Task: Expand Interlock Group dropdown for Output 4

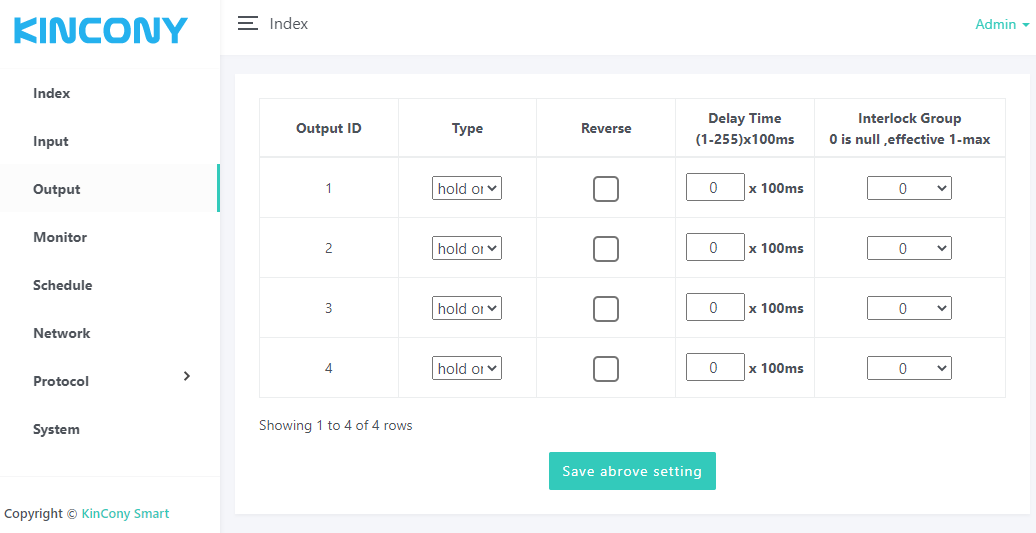Action: [909, 369]
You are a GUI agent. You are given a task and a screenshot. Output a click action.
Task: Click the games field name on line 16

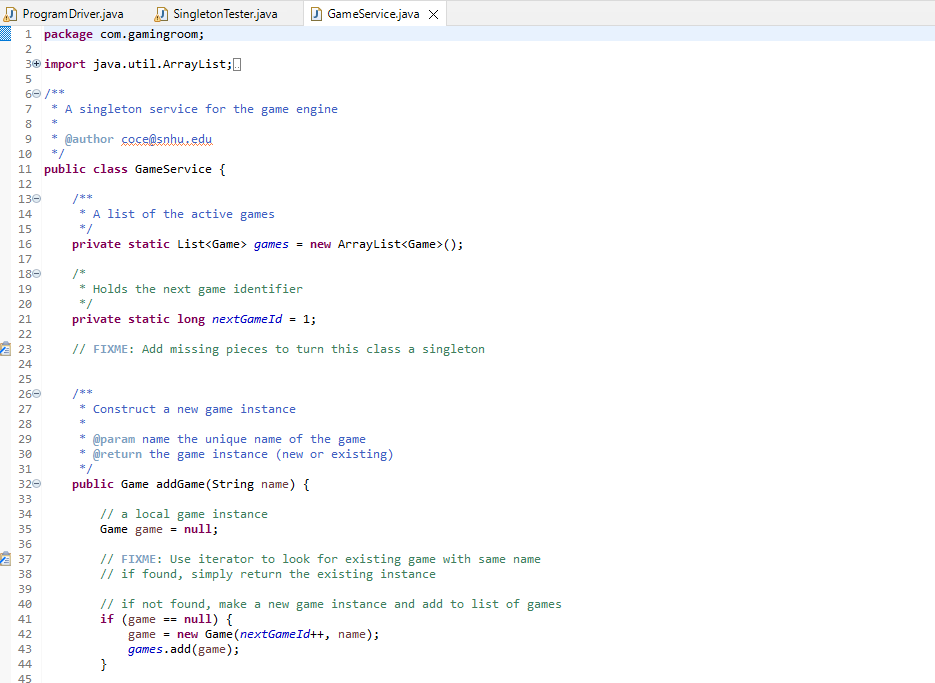270,243
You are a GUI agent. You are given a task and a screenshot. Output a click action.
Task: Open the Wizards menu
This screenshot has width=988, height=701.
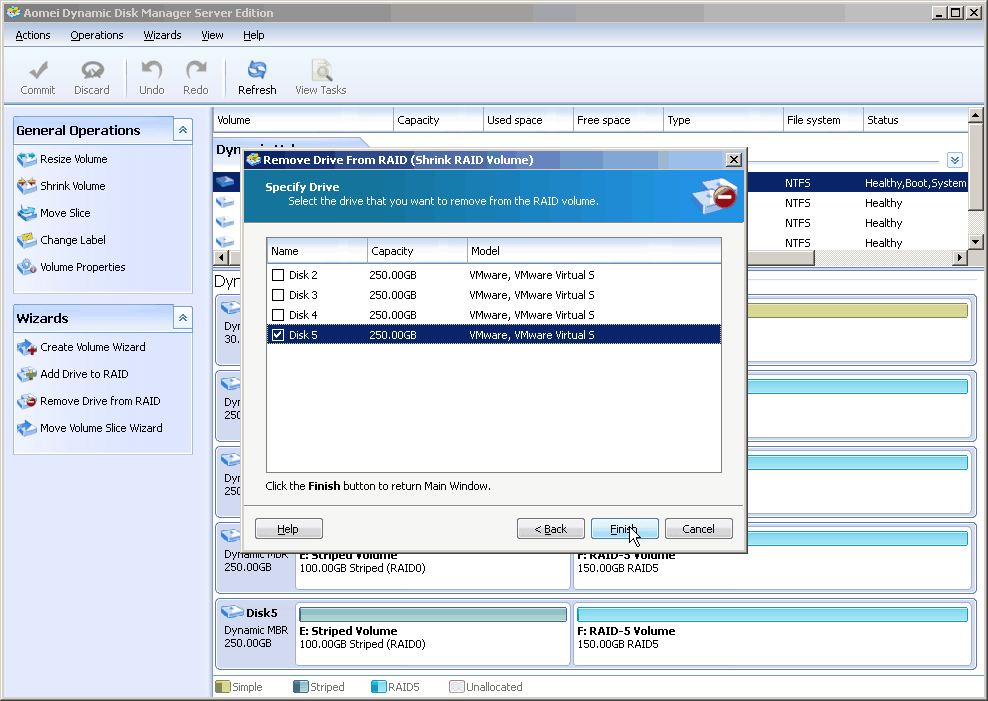click(x=162, y=35)
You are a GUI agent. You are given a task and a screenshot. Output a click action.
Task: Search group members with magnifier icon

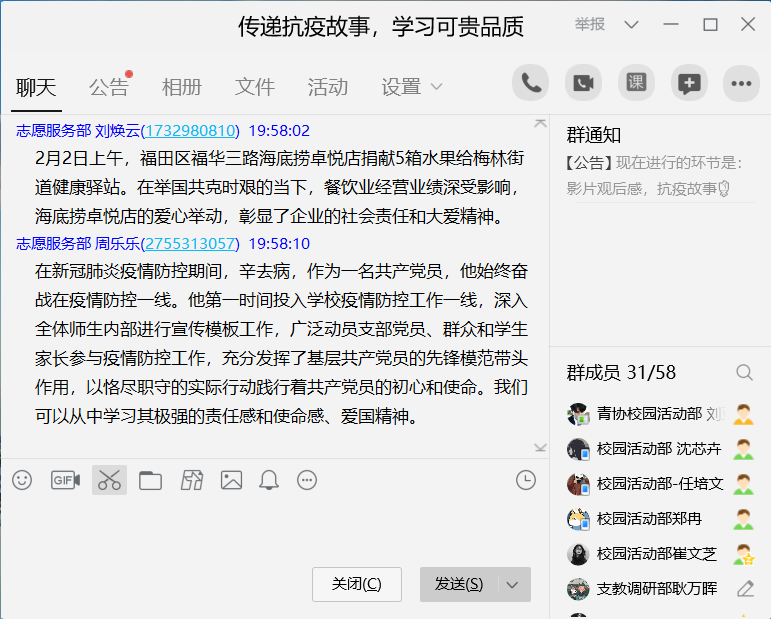(744, 373)
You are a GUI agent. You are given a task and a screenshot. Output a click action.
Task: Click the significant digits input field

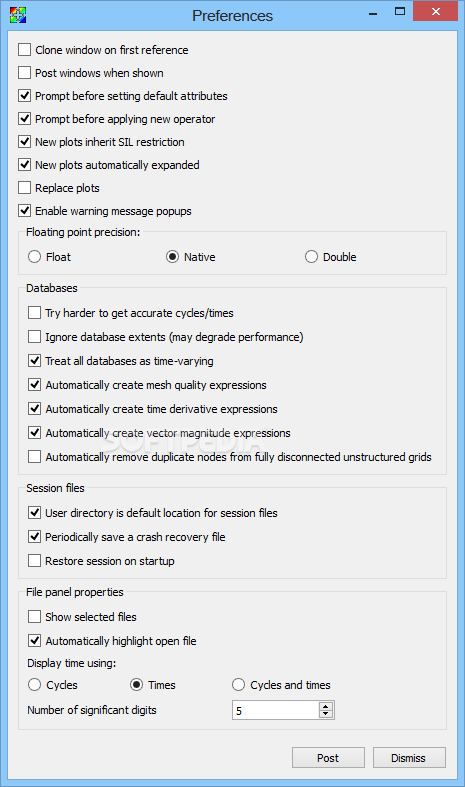tap(276, 710)
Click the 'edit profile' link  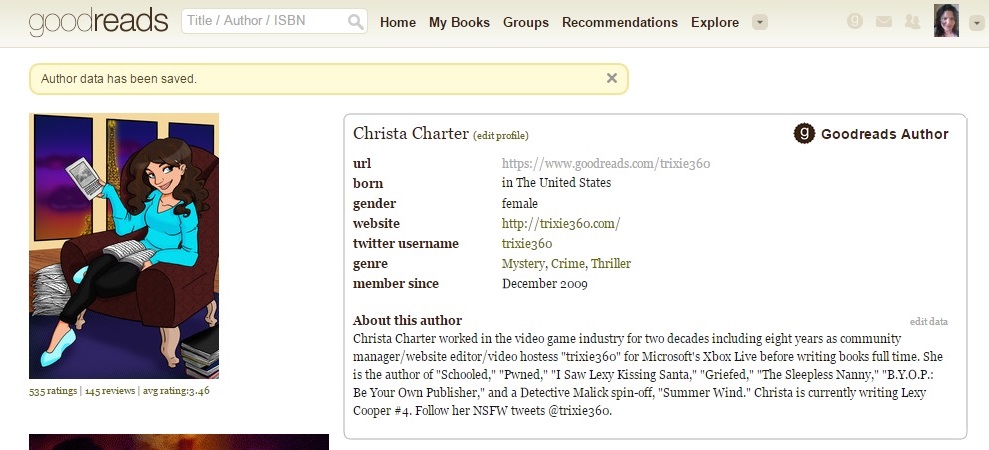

> _Work to complete_: Where an image appears in the data, skip it, and return the rest verbatim.

> _Response_:
Task: Expand Interlock Group dropdown for Output 4

Action: [909, 369]
You are a GUI agent. You are given a task and a screenshot. Output a click action.
Task: Click the games field name on line 16

270,243
You are a GUI agent. You are given a task and a screenshot. Output a click action.
Task: Open the Wizards menu
This screenshot has width=988, height=701.
click(x=162, y=35)
You are a GUI agent. You are given a task and a screenshot. Output a click action.
Task: Search group members with magnifier icon

(744, 373)
You are a GUI agent. You are given a task and a screenshot. Output a click action.
Task: Click the significant digits input field

tap(276, 710)
Click the 'edit profile' link  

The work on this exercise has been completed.